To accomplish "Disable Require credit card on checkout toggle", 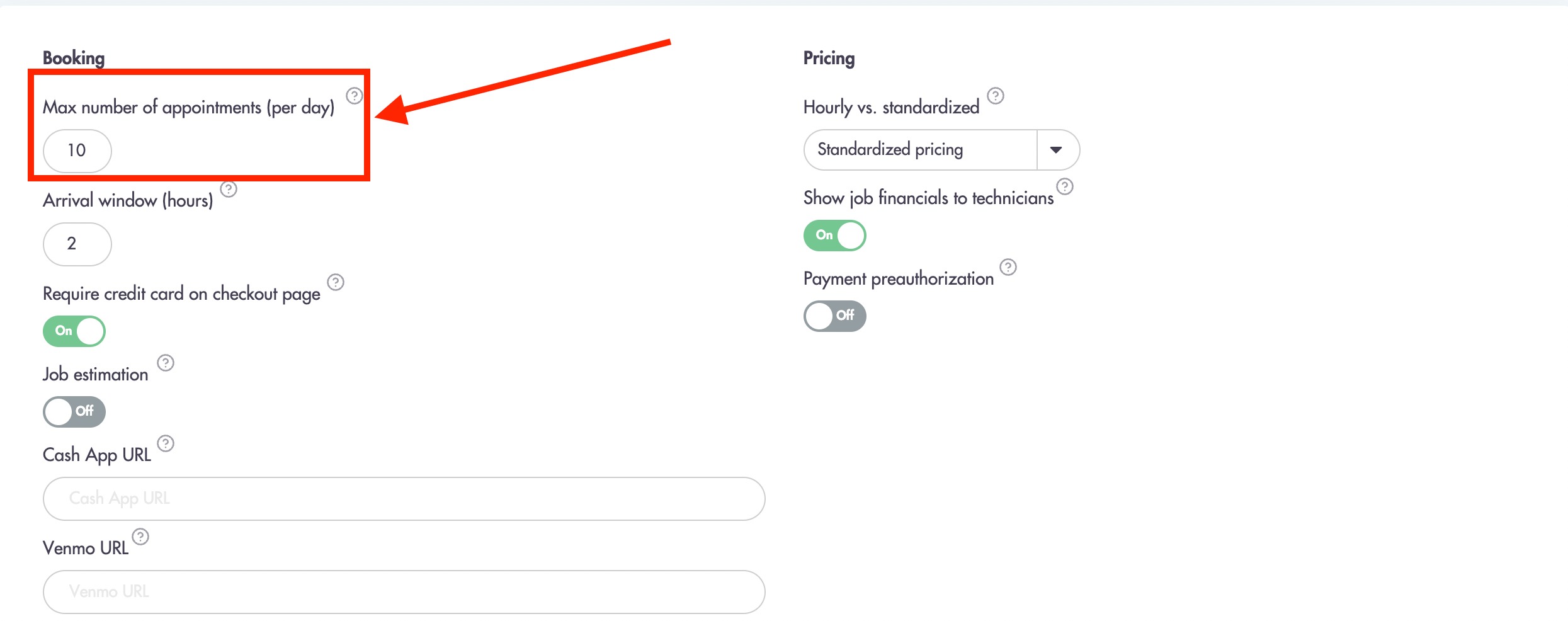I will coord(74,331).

--

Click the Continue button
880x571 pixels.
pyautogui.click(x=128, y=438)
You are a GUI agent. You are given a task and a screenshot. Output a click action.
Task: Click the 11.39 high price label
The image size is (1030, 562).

## Problem
When you reach the line containing "Click the Continue button" in the data above, start copying exactly, and stop after the line containing "The image size is (1030, 562).".

## Response below
Click the Continue button
880x571 pixels.
pyautogui.click(x=128, y=438)
You are a GUI agent. You are given a task and a screenshot. Output a click action.
Task: Click the 11.39 high price label
The image size is (1030, 562).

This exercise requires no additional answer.